--- Start PASSAGE ---

# Upgrading a 2011 S30



## splata (Jul 10, 2011)

Wanting to know what would be your first upgrade for a stock S30. I'm a recreational rider. Trying to ride 15 to 20 miles every other day. I have already got clip less pedals so don't need that. Was thinking carbon seat post or handle bars.
Thanks for the help.


----------



## Eric S (Mar 29, 2006)

Wheels first, personally I like Easton but there are so many choices. Make sure to get new high quality folding tires with them. That will be the biggest bang for your buck as far as ride quality goes. Handle bars if you don't like the set up of the stock ones but you don't need carbon. Do you like the stock seat? Upgrading the crank and brakes to 105 would also be a nice upgrade for that bike. Don't waste your money on a seatpost upgrade, no upside IMO.


----------



## splata (Jul 10, 2011)

Thanks for the info. I found a 105 5700 crank and cassette for $200 new. Not sure which one to get. It shows 3 different ranges. 53/39 50/34 52/39/30 Can some one tell me what these mean.
Thanks


----------



## ROAD&DIRT (Mar 27, 2009)

--- End PASSAGE ---

[WHAT TO WORK ON]
• a. Please reproduce the S30 upgrade thread word for word from "Thanks for the info." to "(Mar 27, 2009)".
• b. According to the S30 upgrade thread, why does Eric S suggest wheels as the first upgrade? Answer in one to three sentences.

--- Start SOURCE DATA ---

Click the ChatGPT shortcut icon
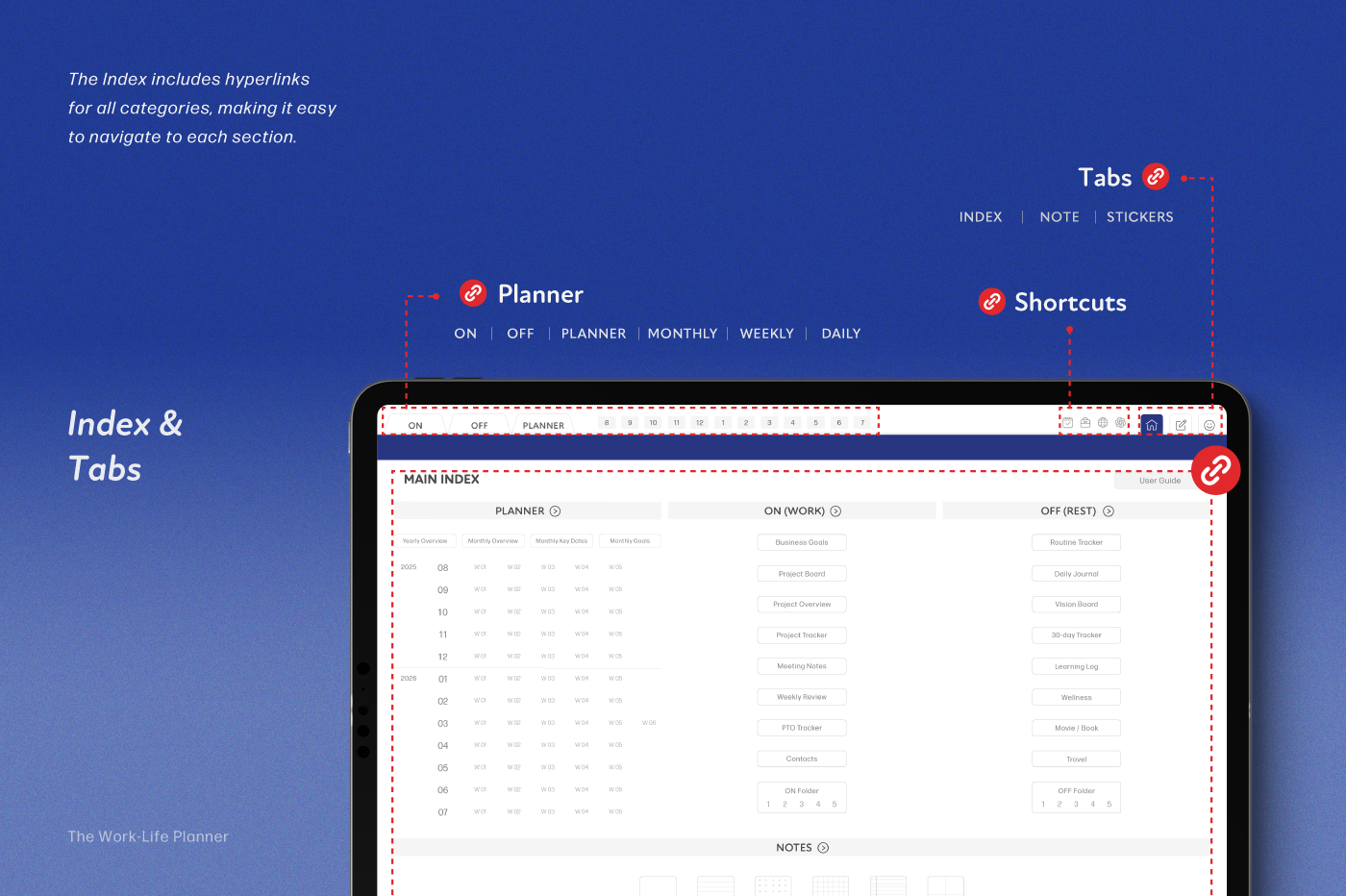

--- End SOURCE DATA ---

[SOLUTION LIST]
• a.
Thanks for the info. I found a 105 5700 crank and cassette for $200 new. Not sure which one to get. It shows 3 different ranges. 53/39 50/34 52/39/30 Can some one tell me what these mean.
Thanks


----------



## ROAD&DIRT (Mar 27, 2009)

• b. Eric S says new wheels, fitted with new high-quality folding tires, would be the biggest bang for the buck in terms of ride quality.